“Indignazione”. E’ questa la parola che ricorre con impressionante frequenza nel documentario “Il corpo delle donne” che tanta fortuna ha registrato non solo nella rete, ma anche in numerosi dibattiti televisivi. Il video, nato da un’idea di Lorella Zanardo e Marco Malfi Chindemi, ha il merito di svelare, senza indulgere nel voyeurismo e nella denuncia fine a se stessa, l’uso del corpo della donna in televisione. Meglio noto come “velinismo”, è il meccanismo televisivo che ha creato la donna oggetto del piccolo schermo. Questo essere impalpabile che si misura dai centimetri di coscia e dalla misura di reggiseno. Dal labbro a canotto, sino alla deformazione totale del volto in nome di un giovanilismo che rifiuta le rughe, ma in realtà mortifica l’intelligenza e l’anima delle donne.
L’avvio di questo nostro commento è in realtà solo un pretesto per parlare del corpo delle donne, ma in un’ottica completamente diversa. Questo mese scendono in campo solo donne che parlano di donne, con l’ambizione di raccontare “un’altra storia” sul corpo delle donne. Da punti di vista completamente diversi, proprio perché ogni realtà nella quale il femminile si mette in gioco, dalla politica alla famiglia passando per la relazione, la cultura e la comunicazione, ha l’intelligenza e la forza per cambiare lo stato delle cose. E non è vero che tutto sia perduto e che i meccanismi non possano essere rivisitati. Spesso è sufficiente mettere un granello di sabbia anche nel più oliato e perfetto dei marchingegni, culturali e non solo materiali, per costruire un ambiente sociale del tutto nuovo nel quale gli esseri umani possano muoversi con maggiore rispetto per se stessi.
Noi qui ci limitiamo a precisare che il nostro non è un approccio moralistico, ma siamo stanchi di dover subire senza che nessuno ponga riparo alla logica della “donna tangente”. Anche se proprio in queste ore ci tocca fare i conti con gli “uomini tangente”, prostituti offerti in cambio di piaceri inconfessabili a grand commis di Stato, naturalmente uomini e dai gusti eccentrici.

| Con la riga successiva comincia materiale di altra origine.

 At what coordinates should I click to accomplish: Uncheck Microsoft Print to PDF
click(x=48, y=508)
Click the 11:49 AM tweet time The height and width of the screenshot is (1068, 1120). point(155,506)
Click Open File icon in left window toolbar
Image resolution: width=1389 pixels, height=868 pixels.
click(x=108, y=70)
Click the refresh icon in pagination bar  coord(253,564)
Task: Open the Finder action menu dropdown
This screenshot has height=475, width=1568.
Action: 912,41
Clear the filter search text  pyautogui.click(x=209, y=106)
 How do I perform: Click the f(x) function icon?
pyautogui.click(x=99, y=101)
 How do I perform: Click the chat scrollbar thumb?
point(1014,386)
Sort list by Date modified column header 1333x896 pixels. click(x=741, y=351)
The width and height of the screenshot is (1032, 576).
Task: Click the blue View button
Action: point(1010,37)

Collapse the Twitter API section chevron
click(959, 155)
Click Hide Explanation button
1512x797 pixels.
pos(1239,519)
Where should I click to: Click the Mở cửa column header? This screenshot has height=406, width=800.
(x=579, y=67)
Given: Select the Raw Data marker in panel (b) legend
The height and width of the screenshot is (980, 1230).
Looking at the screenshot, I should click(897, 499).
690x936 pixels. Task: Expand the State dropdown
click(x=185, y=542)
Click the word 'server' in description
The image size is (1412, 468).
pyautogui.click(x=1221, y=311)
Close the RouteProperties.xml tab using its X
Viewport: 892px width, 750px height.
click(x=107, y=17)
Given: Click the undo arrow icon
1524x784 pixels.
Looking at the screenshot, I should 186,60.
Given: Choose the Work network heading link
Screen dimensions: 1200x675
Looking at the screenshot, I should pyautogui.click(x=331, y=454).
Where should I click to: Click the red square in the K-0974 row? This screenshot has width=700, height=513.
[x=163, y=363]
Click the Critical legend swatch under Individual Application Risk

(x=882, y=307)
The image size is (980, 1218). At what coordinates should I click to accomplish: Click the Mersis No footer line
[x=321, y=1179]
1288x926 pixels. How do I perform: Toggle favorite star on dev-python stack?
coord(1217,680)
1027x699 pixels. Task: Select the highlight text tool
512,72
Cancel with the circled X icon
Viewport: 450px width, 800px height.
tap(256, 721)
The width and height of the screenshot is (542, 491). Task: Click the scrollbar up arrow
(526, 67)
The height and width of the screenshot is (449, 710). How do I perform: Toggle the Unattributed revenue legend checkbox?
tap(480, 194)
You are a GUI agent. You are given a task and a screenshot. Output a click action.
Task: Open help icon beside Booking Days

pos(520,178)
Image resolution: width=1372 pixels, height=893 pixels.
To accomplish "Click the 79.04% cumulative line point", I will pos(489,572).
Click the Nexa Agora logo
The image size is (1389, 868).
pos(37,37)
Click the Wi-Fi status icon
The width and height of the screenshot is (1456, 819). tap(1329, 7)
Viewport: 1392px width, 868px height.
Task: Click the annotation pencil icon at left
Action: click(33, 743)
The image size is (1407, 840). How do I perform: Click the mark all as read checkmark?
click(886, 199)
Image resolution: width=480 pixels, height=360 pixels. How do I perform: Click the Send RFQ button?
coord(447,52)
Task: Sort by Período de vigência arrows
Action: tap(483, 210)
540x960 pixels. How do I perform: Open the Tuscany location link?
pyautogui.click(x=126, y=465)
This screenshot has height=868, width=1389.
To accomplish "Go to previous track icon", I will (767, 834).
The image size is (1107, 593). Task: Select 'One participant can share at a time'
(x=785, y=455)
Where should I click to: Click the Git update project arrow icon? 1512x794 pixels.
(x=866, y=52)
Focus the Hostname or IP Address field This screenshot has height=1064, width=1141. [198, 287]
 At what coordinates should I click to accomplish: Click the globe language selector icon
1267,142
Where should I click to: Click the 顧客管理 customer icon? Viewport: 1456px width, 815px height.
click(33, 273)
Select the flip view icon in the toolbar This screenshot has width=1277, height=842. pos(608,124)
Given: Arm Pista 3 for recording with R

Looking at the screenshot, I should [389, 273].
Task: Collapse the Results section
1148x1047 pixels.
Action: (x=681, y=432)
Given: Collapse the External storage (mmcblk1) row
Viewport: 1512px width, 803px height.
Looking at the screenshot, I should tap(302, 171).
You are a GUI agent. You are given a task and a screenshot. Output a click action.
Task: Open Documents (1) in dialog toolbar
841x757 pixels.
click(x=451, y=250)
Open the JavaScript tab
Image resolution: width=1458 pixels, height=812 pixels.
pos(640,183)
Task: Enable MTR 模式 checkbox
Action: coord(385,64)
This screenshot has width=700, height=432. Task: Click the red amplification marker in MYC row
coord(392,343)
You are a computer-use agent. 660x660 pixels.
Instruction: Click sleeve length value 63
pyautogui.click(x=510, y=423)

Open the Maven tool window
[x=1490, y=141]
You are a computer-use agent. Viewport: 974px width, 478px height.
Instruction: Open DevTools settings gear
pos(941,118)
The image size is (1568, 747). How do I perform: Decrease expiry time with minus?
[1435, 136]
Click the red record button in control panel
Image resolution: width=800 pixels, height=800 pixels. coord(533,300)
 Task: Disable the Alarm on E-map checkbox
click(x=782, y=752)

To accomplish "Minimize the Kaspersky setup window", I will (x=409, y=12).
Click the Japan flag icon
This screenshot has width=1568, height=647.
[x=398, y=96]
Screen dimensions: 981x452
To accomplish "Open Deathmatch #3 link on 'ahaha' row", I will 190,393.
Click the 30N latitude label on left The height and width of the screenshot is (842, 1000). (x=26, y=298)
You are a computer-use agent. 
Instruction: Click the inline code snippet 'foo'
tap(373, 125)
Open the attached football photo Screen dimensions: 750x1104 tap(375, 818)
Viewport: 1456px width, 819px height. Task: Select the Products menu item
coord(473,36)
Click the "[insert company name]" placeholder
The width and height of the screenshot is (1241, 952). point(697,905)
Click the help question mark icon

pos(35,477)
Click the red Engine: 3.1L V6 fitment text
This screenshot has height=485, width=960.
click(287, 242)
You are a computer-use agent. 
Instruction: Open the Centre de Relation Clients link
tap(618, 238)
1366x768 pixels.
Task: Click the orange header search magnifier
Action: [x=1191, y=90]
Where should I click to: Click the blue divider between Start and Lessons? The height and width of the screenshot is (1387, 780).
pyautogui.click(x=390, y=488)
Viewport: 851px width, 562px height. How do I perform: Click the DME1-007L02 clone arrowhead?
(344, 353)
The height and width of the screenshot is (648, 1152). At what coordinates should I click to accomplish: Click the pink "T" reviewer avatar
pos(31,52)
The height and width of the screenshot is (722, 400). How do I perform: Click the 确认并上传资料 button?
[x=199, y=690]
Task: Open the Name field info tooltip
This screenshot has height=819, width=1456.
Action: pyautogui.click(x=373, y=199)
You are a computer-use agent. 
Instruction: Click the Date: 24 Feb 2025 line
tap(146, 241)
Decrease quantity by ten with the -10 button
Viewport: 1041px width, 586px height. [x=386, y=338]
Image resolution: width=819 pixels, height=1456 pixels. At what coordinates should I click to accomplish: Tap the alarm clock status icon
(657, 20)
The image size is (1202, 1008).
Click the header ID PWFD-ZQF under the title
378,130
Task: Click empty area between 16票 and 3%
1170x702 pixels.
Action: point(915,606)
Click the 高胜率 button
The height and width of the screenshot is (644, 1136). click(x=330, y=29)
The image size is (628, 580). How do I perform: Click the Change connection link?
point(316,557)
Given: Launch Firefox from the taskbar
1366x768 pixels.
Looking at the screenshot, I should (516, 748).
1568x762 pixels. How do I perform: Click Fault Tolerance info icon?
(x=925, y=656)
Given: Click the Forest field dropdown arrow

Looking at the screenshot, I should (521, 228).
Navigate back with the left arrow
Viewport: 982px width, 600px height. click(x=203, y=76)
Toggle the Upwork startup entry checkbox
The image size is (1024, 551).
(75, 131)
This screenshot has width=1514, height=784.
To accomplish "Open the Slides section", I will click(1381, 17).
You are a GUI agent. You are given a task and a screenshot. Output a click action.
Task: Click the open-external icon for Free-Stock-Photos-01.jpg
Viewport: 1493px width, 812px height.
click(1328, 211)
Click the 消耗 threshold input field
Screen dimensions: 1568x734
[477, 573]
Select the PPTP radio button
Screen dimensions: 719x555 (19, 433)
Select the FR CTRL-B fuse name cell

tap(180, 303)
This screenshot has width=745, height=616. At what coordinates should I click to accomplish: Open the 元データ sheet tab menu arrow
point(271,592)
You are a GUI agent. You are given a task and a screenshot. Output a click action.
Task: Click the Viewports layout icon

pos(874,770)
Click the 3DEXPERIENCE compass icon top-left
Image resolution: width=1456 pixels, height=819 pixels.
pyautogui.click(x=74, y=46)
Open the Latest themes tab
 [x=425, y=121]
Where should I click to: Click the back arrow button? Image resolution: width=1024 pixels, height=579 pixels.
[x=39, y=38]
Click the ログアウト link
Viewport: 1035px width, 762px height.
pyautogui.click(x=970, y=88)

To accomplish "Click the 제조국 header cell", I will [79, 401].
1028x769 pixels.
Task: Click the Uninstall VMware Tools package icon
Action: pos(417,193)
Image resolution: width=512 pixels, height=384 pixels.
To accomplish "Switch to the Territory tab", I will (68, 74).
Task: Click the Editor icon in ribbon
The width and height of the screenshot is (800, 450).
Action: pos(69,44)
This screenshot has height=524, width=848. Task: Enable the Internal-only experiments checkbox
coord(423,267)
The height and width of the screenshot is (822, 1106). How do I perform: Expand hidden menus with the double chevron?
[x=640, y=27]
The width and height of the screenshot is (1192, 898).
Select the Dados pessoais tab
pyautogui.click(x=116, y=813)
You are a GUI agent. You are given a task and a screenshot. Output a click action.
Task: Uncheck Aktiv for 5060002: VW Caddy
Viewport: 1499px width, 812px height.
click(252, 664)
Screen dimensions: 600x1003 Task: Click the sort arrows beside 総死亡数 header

Il che ripropone una riflessione più ampia, tale da indurre tutti noi, donne e uomini, maschi e femmine, a una riflessione antropologica più sincera. Nella quale il rifiuto della mercificazione del corpo in ogni sua forma, anche solo simbolica, dovrebbe divenire uno dei capisaldi di una nuova cultura umana condivisa. Per certi versi è assurdo che all’alba del terzo Millennio noi si debba ancora ripetere l’essenziale che solo ieri avevamo dato per acquisito, ma sembra che gli uomini, i maschi del nostro tempo, non abbiano nessuna voglia di imparare la lezione. Anzi, pretendano di estendere il controllo sugli altri maschi, dal campo politico-funzionale a quello sessuale. Un arretramento culturale e antropologico dei maschi che sinceramente fa paura. E se questa parabola dovesse essere percorsa anche dalle donne nei confronti delle altre donne, allora dovremmo rimettere la lancetta all’ora zero.
Ecco perché riporre la speranza nel genio delle donne, nella loro capacità di scrivere una pagina nuova del femminismo che sappia operare un cortocircuito culturale e sociale, è legittimo e doveroso. Sperare che ancora una volta le donne sappiano salvare il mondo è realistico, non un’illusione ottica.